Viajante, cuidadoso observador, registrava com precisão impressionista tudo o que seu olho azul emocionado distinguia. Seus cadernos de croquis eram uma espécie de diário de viagem.

No começo dos anos 50, instalado em Curitiba, desiste dos negócios (para alívio geral) e dedica todo seu tempo à pintura. Por sugestão do embaixador da França no Brasil na época, Bernard Hardion, produziu e editou artesanalmente 275 exemplares do álbum "Imagens do Brasil": 20 litografias assinadas e retocadas à mão, acompanhadas de comentários.

Em 1962, o velho Garfunkel lança "Novas Imagens do Brasil", com mais 20 gravuras (desta vez serigrafias) igualmente assinadas, retocadas à mão e comentadas pelo autor, com tiragem de 250 exemplares. No primeiro álbum, imagens de Santos, São Paulo, Rio de Janeiro e Paraná. No segundo, as cores, os cheiros e os sabores do norte e do nordeste do país.

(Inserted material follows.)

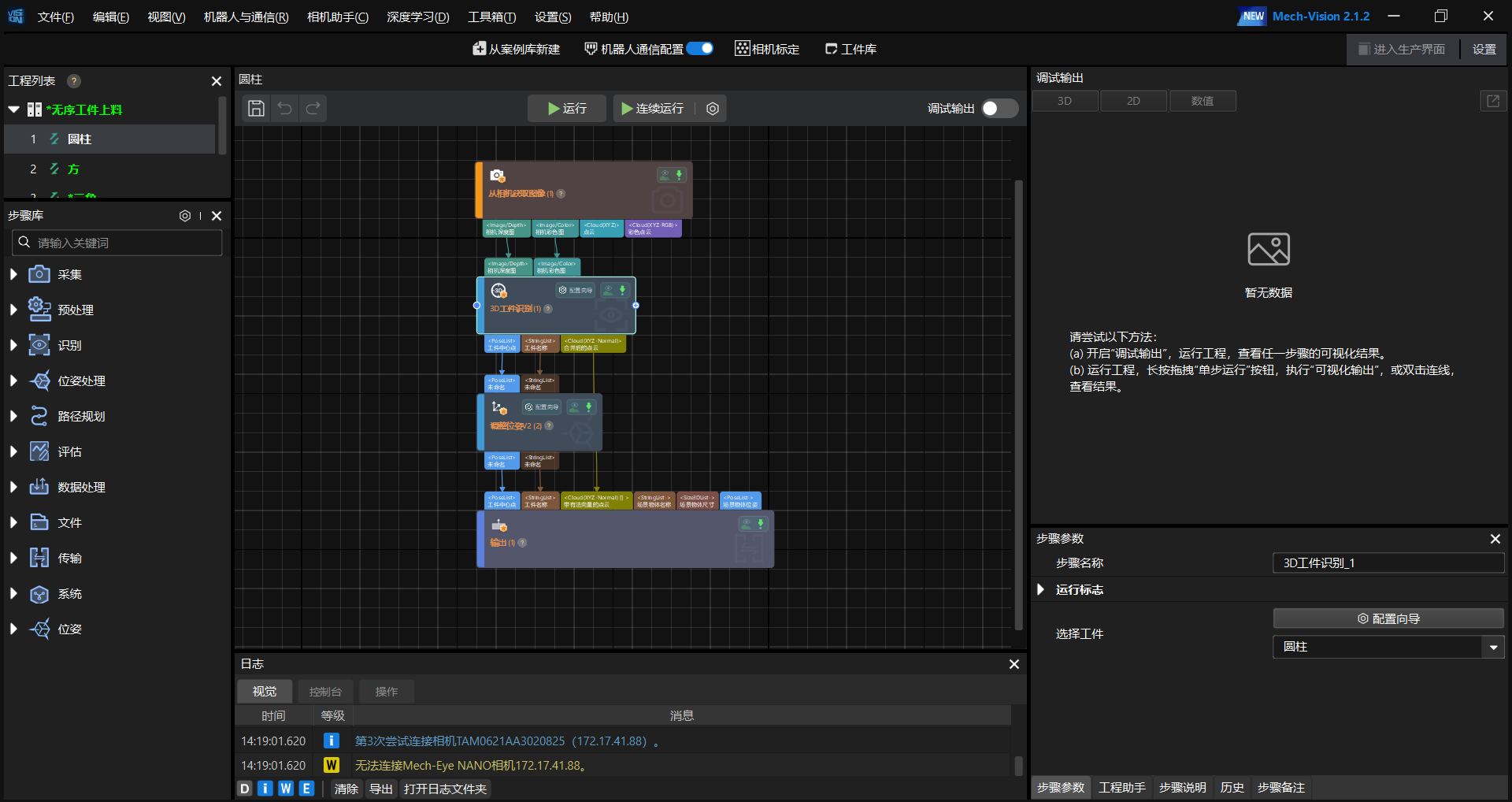
Task: Click the help icon next to 工程列表
Action: (74, 81)
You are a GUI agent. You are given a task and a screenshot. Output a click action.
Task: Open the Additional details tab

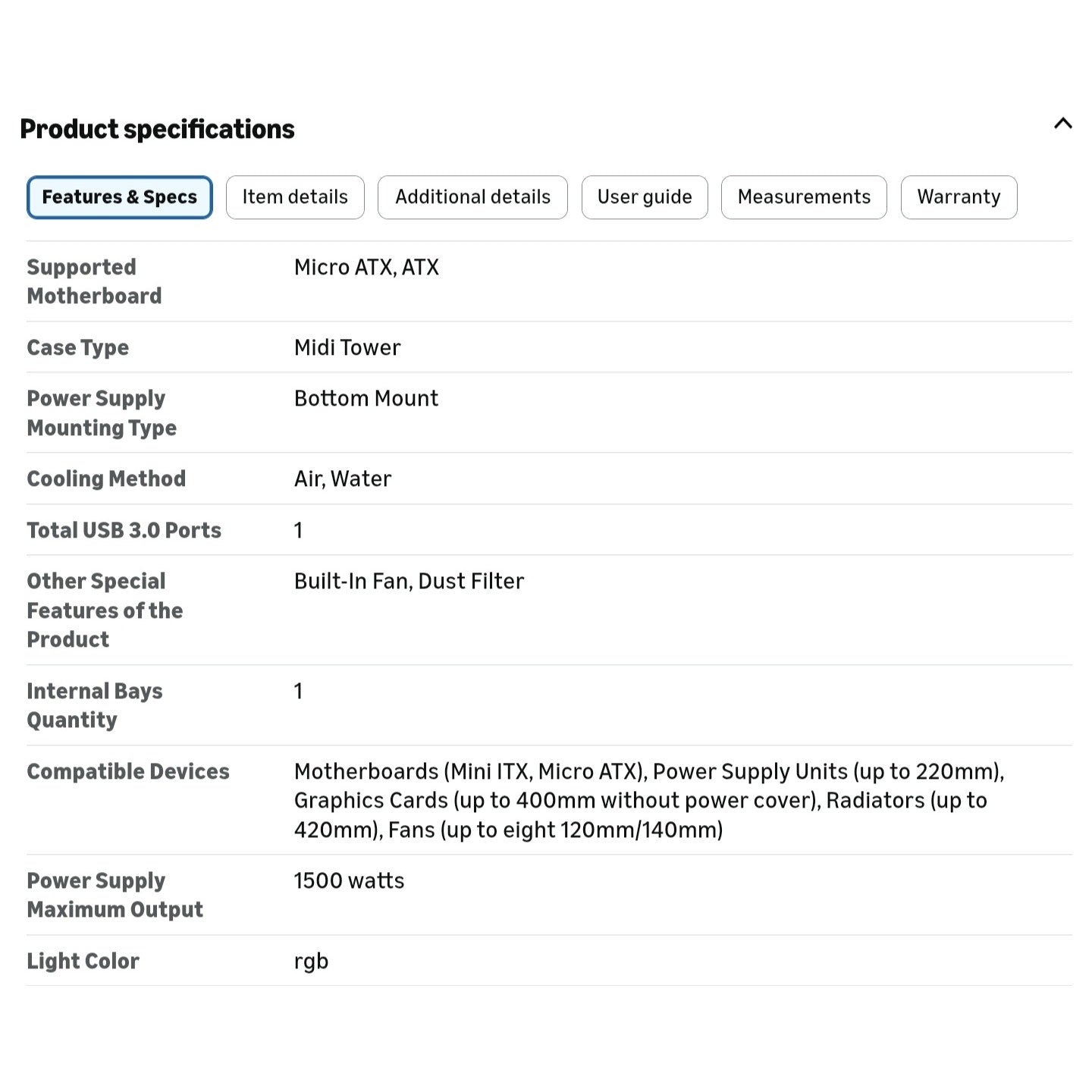tap(472, 197)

Em 1983, o crítico Pietro Maria Bardi organizou uma exposição de Paul Garfunkel no Masp. Ousou chamá-lo de Debret do século 20 e, num artigo para revista "Senhor", escreveu sobre os álbuns: "Um conjunto de trabalhos a ser definido patrimônio, sem precedentes de anotações, em que se notam, além da bravura excepcional do traço, a compreensão e o amor que conseguiu representar".

Hoje leio as "cartas de meu avô" publicadas na bela edição impressa de "Imagens do Brasil" [Id Cultural, 120 págs., R$ 60] que outro neto seu, meu primo Luca Rischbieter, heroicamente conseguiu editar, em colaboração com o designer gráfico Maurício Vieira.

É estranho sentir saudade e orgulho ao mesmo tempo. No cine da memória dos anos 60, me vejo com 8 anos, sentado irrequieto no seu ateliê em Curitiba, posando para um retrato a óleo, nunca terminado.

Aquela bagunça, aquele cheiro de tinta, aqueles esboços de nu feminino que me interessavam profundamente, embora eu me esforçasse para não demonstrar, e o mau humor tipicamente francês de meu avô, que preferia viajar pelas paisagens brasileiras a tentar captar em vão a expressão desatenta do netinho mimado.

No meu DNA, nenhuma aptidão para a pintura. Talvez a mesma paixão ancestral pelas palavras e, sem dúvida, esse irredutível amor pelo Brasil, que ainda tento traduzir do meu jeito em poemas e canções.

"O Massilia não existe mais, nossas ilusões estão mortas. Mas o Brasil nos agarrou e nos segurou; estranho e belo país, irritante e envolvente como uma amante por demais amada.''

JEAN GARFUNKEL, 61, poeta, cantor e compositor, acaba de lançar o álbum "13 Pares e Um Fado Solitário".